PCI has not paid back or credited Emerson for the overpayment, and Emerson has not paid PCI for any of its post-July 2012 DWSD invoices. According to PCI, these unpaid invoices total $542,895.82.

Emerson disputes the accuracy of PCI's claimed unpaid amount. According to Emerson, PCI's figure includes invoices prepared in 2013 that are unrelated to the DWSD project, which, as of September 20, 2013, were being processed according to normal payment terms as described in the applicable purchase orders. See Affidavit of Robert L. Timmerman, Emerson's Manager of Project Administration, Detroit Regional Operations. According to Timmerman, Emerson has only not paid $494.132.44, i.e., the total amount it overpaid on the April 2010 - July 2012 invoices. Id. at ¶ 7 and Affidavit Exhibit A.
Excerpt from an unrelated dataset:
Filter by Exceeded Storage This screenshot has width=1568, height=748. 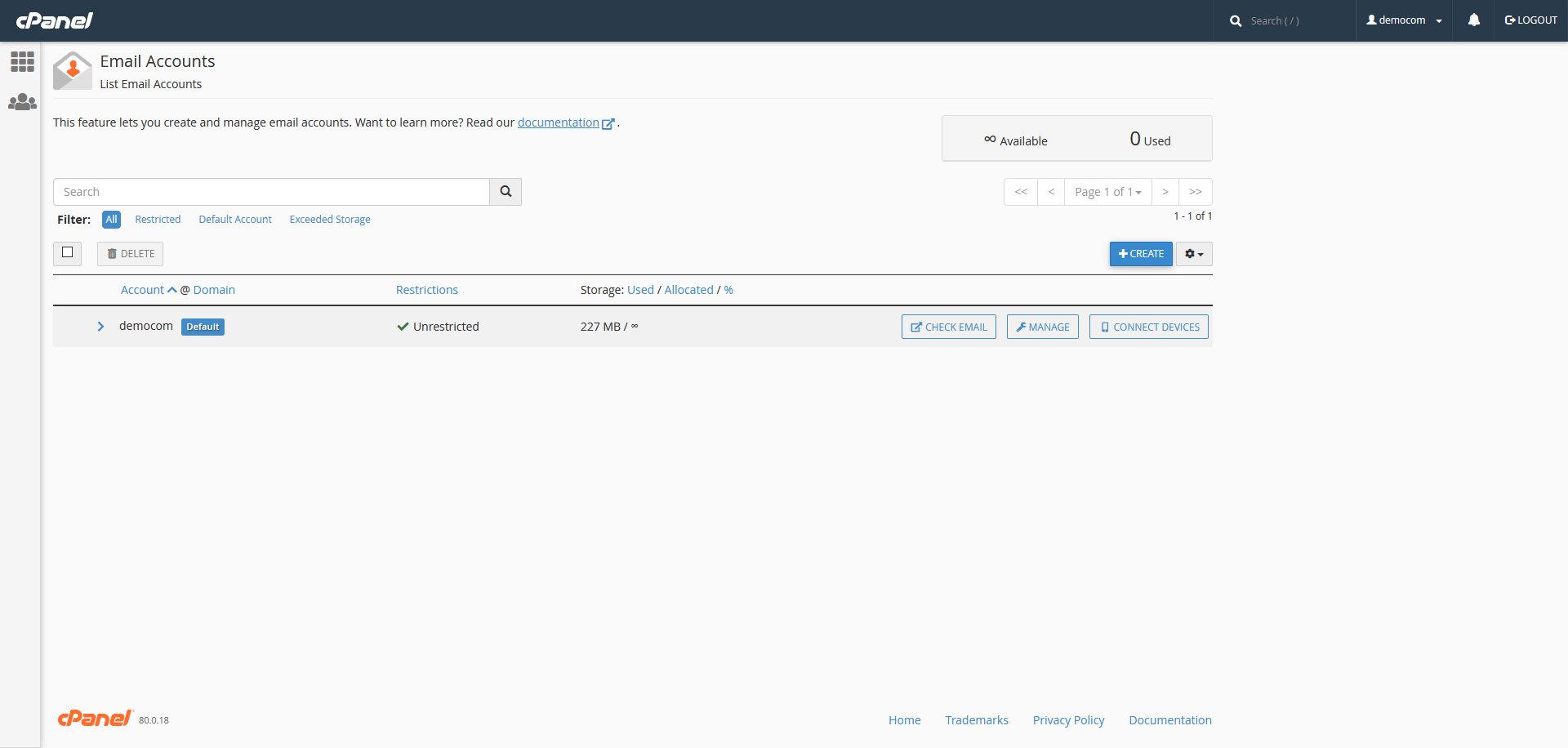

On November 29, 2012, PCI filed a breach of contract action in Wayne County Circuit Court to recover the amounts due and owing on the unpaid invoices. Emerson removed the action to this Court and promptly filed a counter-claim to recover and offset the amount it had overpaid on the April 2010 - July 2012 invoices against the amount allegedly due and owing to PCI. Each party now moves for summary judgment, and each opposes the other's motion.

III. DISCUSSION

A. APPLICABLE STANDARDS

Summary judgment is proper if the moving party "shows that there is no genuine dispute as to any material fact and the movant is entitled to judgment as a matter of law." Fed. R. Civ. P. 56(a). As the Supreme Court has explained, "the plain language of Rule 56[] mandates the entry of summary judgment, after adequate time for discovery and upon motion, against a party who fails to make a showing sufficient to establish the existence of an element essential to that party's case, and on which that party will bear the burden of proof at trial." Celotex Corp. v. Catrett, 477 U.S. 317, 322, 106 S. Ct. 2548, 2552 (1986).
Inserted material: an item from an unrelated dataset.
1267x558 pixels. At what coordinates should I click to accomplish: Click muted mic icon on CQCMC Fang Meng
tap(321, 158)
In deciding a motion brought under Rule 56, the Court must view the evidence in a light most favorable to the nonmoving party. Pack v. Damon Corp., 434 F.3d 810, 813 (6th Cir. 2006). Yet, the nonmoving party may not rely on mere allegations or denials, but must "cit[e] to particular parts of materials in the record" as establishing that one or more material facts are "genuinely disputed." Fed. R. Civ. P. 56(c)(1). Moreover, any supporting or opposing affidavits or declarations "must be made on personal knowledge, set out facts that would be admissible in evidence, and show that the affiant or declarant is competent to testify on the matters stated." Fed. R. Civ. P. 56(c)(4). Finally, "the mere existence of a scintilla of evidence that supports the nonmoving party's claims is insufficient to defeat summary judgment." Pack, 434 F.3d at 814 (alteration, internal quotation marks, and citation omitted). The Court will apply the foregoing standards in deciding the parties' motions for summary judgment in this case. B. THE CONTRACT TERMS ARE NOT AMBIGUOUS

The amount owed to PCI as compensation for the personnel it provided to Emerson for the DWSD project is governed by Article 6 of the Master Services Agreement and Attachment D. Emerson contends that PCI billed it at higher rates than those specified in Attachment D. Barry Clay, the president of PCI, however, testified in his deposition that the rates set forth in Attachment D were only "average" rates and that these "average" rates were meant only to be used only as "guideposts" for the actual amount of compensation to be paid for each technician, which he testified is how the parties had treated billing rates in previous dealings. See Clay Dep., pp. 33-39. Thus, according to Clay, there was no requirement that PCI bill Emerson at any "fixed" rate. Clay further claims he and Russ Yester of Emerson had engaged in an "extensive discussions" about the language in the second paragraph of Article 6 of the March 2010 Agreement about average rates. "If we weren't contemplating average rates there would be no reason for this language to be there." Id. at p. 39.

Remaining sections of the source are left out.